So a while ago I posted about my disaster experience in Vancouver and gave a quick run down on the company I went with. Well I think the last time he and I spoke over the phone was back in November, a week after the disaster experience.
The phone call I felt was him trying to come across as a “nice guy” and had asked me if I still thought of him as a “sweet, supportive, nice, caring guy” (his words not mine, okay?) I didn’t even give him a proper answer and replied sarcastically with “Did you just read me an ‘about me’ section from an e-harmony website?” He laughed awkwardly and continued talking.
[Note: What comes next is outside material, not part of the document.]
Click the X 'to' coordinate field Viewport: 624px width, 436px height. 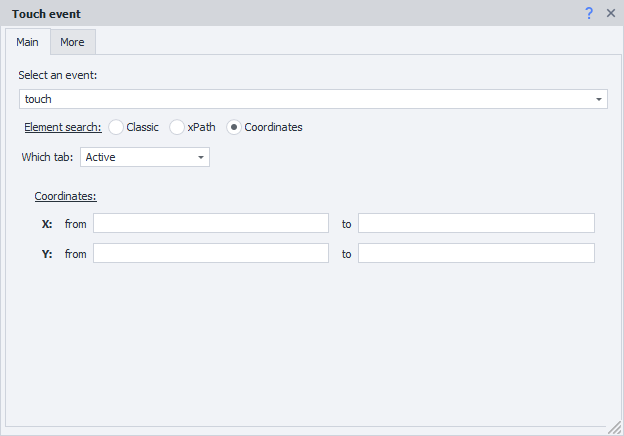coord(476,223)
You’d think that’d be the end of the conversation, but it wasn’t, he wanted to beat a dead horse and explain his point of view (again) over what happened in beautiful BC.
I’d say by the point in conversation I began facebooking surfing the web periodically throwing an “mmhmm” or an “uh-huh” to seem like I was still paying some attention to a conversation I had no care in the world for. He rambled on about his business portion of the trip, how that went and whatever. How did it go? I have no idea. I think I planned a weeks worth of outings with friends and scheduled a bunch of little things along the way.
It was music to my ears when the conversation was heading down the path of closure. What I’d hoped would be done forever. He’d go his way, and I’d go mine. His parting words to me were “In the New Year I won’t make an effort to contact you.” I think at that point I muted the phone to let out a joyous scream of delight, quickly composed myself, got back on the phone and sounded neutral on the great news. After hanging up the phone I figured I wouldn’t hear from him again. Little did I suspect a few weeks later I’d receive a few texts, checking up on me, how business was going etc. After giving vague responses I think he got the message I wasn’t interested in talking. The new year hit and since then he’s tried to contact me a total of 4 via call and several times via text, and me? Zero.
I will respond to his texts, but give vague answers and again make myself appear too busy and completely uninterested, which I am, for him. Anyone else usually gets an engaging conversation and arrangements to get together. Not him. He called and text me tonight, looking to just chat. I’m not really sure if I have anything else to say to him. I’m passed the point of ever rectifying what we had (or didn’t have) and really don’t care if we never speak again.
Part of me thought writing about this would be bitter and be a bitch move, but really since I don’t use names of people unless they give me the O.K. to do so, I’m simply sharing my experience and what I’m sure more women that just myself go through when it comes to men or even vice versa.
So Question of the Blog is… Why do people text their ex’s? If the relationship is finished with and both parties are aware that there is no going back, conversation should cease. Only ways I’d text an ex, is if we remained friends, or a situation forced us to go our separate ways and there was a possibility to rekindle things in the future. Let me know. I’m curious.